Neben dieser rundherum tollen Show fährt die in Stereo 2.0 und Dolby Digigal 5.1-Mischung veredelte DVD noch mit fetten Bonus-Material auf:
- Making of: "In The Studio 2005 - 2006" (also der Zeitraum, in dem "Posthumous Silence" und "Presets" entstanden sind)
- Making of: "34 Days" (so lange hat die Vorbereitung der Show gedauert)
- Time Lapse of the Production (Bühnenauf- und -abbau im 95-Sekunden-Schnelldurchlauf)
- Deutsche Textübersetzung von "Posthumous Silence" (die man wie bereits erwähnt alternativ zu der englischen Originalfassung als Untertitel einblenden kann)
- eine unterhaltsame Audiokommentarspur zur kompletten Show
- ausführliche Interviews mit Marco Glühmann, Matthias Harder, Sebastian Harnack sowie den Licht- und Tontechnikern der Show
- Outtakes (aus den Interviews - recht amüsant)
- Slideshow
sowie als Bonus-Song das knapp 19-minütige 'Artificial Paradise' vom gleichnamigen Album.

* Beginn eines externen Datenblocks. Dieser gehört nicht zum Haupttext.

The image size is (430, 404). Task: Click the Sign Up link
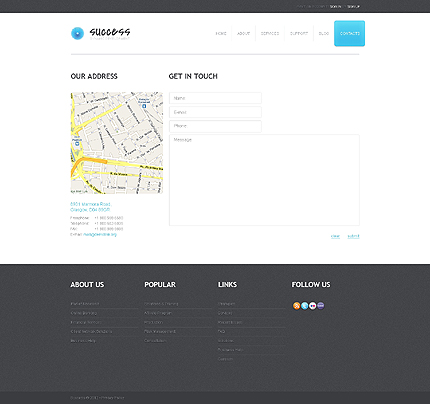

Denn mit den letzten Tönen von "Posthumous Silence" war der Auftritt noch lange nicht zu Ende. Wer jedoch das komplette Konzert hören möchte, sollte in die parallel erscheinende Doppel-Live-CD investieren, die es auf satte 160 Minuten Spielzeit bringt und neben dem Konzeptalbum noch weitere Höhepunkte aus zehn Jahren SYLVAN beinhaltet.
Ein absoluter Pflichtkauf für SYLVAN-Fans und solche, die es noch werden wollen!